There are a few drugs that are indicated during the initial management of a cardiac arrest.
VOL: 103, ISSUE: 11, PAGE NO: 26
Phil Jevon, PGCE, BSc, RN, is resuscitation officer/clinical skills lead, Manor Hospital, Walsall and honorary clinical lecturer, Birmingham Medical School
They can be considered once defibrillation has been performed (if indicated) and CPR has started.
Routes for drug administration
This is the most reliable route for drug administration during resuscitation. If one is already in situ, a central venous cannula (CVC) is quicker and more reliable than a peripheral cannula (Resuscitation Council UK, 2006).
If intravenous (IV) access needs to be obtained, a peripheral route, such as the anti-cubital fossa, is usually preferred because it is least invasive, has a lower risk of complications and should not hinder CPR.
Intraosseous (IO) access can be used if IV access cannot be established. This route will be described in detail in a later article.
The tracheal route can be considered if IV or IO access is delayed or cannot be secured (Nolan et al, 2005). Only certain resuscitation drugs, such as adrenaline, can be administered via this route.
Absorption is variable, so higher doses are needed (Hornchen et al, 1987): at least three times the standard IV dose should be used (RCUK, 2006). The drug should be diluted with sterile water rather than 0.9% normal saline. Some drugs cannot be administered via the tracheal route, including amiodarone and calcium.
- Adrenaline - to improve coronary and cerebral bloodflow.
- Amiodarone - an antiarrhythmic.
- Magnesium sulphate - indicated in refractory VF if hypomagnesaemia is suspected.
- Atropine - antagonises the action of the vagus nerve and is indicated in asystole and in pulseless electrical activity (PEA) when the QRS rate is <60 a minute.

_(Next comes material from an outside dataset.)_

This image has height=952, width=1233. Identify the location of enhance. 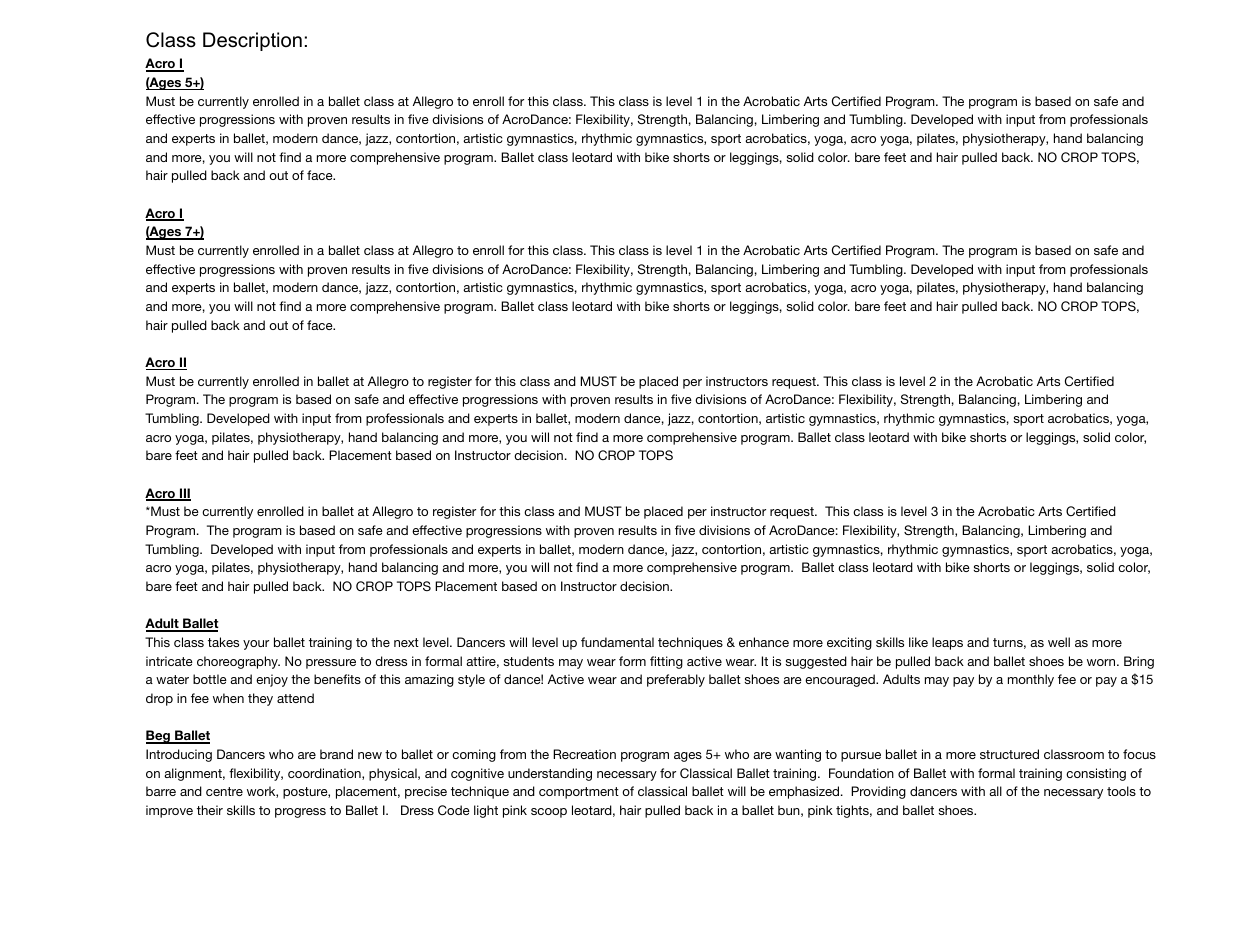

- Calcium - indicated if PEA has been caused by hyperkalaemia, hypocalcaemia, or calcium-channel blockers or magnesium overdose (RCUK, 2005). It should not be administered with sodium bicarbonate via the same route.
- Sodium bicarbonate - indicated if cardiac arrest is associated with hyperkalaemia or tricyclic antidepressant overdose (Nolan et al, 2005).
Procedure for preparation
There are two main products that are used for drug administration during CPR.
- Check drug details on the pre-filled syringe box and open the pre-filled syringe box with a slight twisting action (Fig 1).
- Remove the pre-filled syringe and check the drug details.
- Remove the cap from the pre-filled syringe and expel air (Fig 2).
- Check drug details on the pre-filled syringe box and open the pre-filled syringe box by ripping one end off as indicated.
- Remove the vial and syringe barrel and check the drug details on the vial.
- Remove the cap from the vial and the lower end of the syringe barrel (Fig 3).
- Thread the vial into the syringe barrel, turning it 3.5 times; resistance will be met (Fig 4).
- Remove the cap from the top of the syringe barrel and expel any air.
Procedure for administration
- Ensure that the drug has been prescribed. Some nurses can administer unprescribed drugs - local protocols should be followed.
- Ask a colleague to check all drug details.
- Administer the drug ideally via a central venous catheter, although in practice it will usually be via a peripheral cannula.
- Flush with a minimum of 20ml of fluid (Fig 5). Some trusts’ policy is to set up an IV infusion for this purpose (‘chaser fluid’).
- Elevate the limb for 10-20 seconds to aid drug delivery (Emerman et al, 1988) (Fig 6).
Tracheal tube route
- Prepare the recommended dose - 3mg diluted with sterile water to a volume of 10ml (RCUK, 2006).
- Disconnect the bag-mask device from the tracheal tube.
- Administer the drug into the tracheal tube (RCUK, 2006) using a quill or a similar instrument - ventilations will then disperse the drug into the lungs.
- Record the drugs administered during CPR (including timings) and ensure sharps are disposed of following local policy.
This procedure should be undertaken only after approved training, supervised practice and competency assessment, and carried out in accordance with local policies and protocols.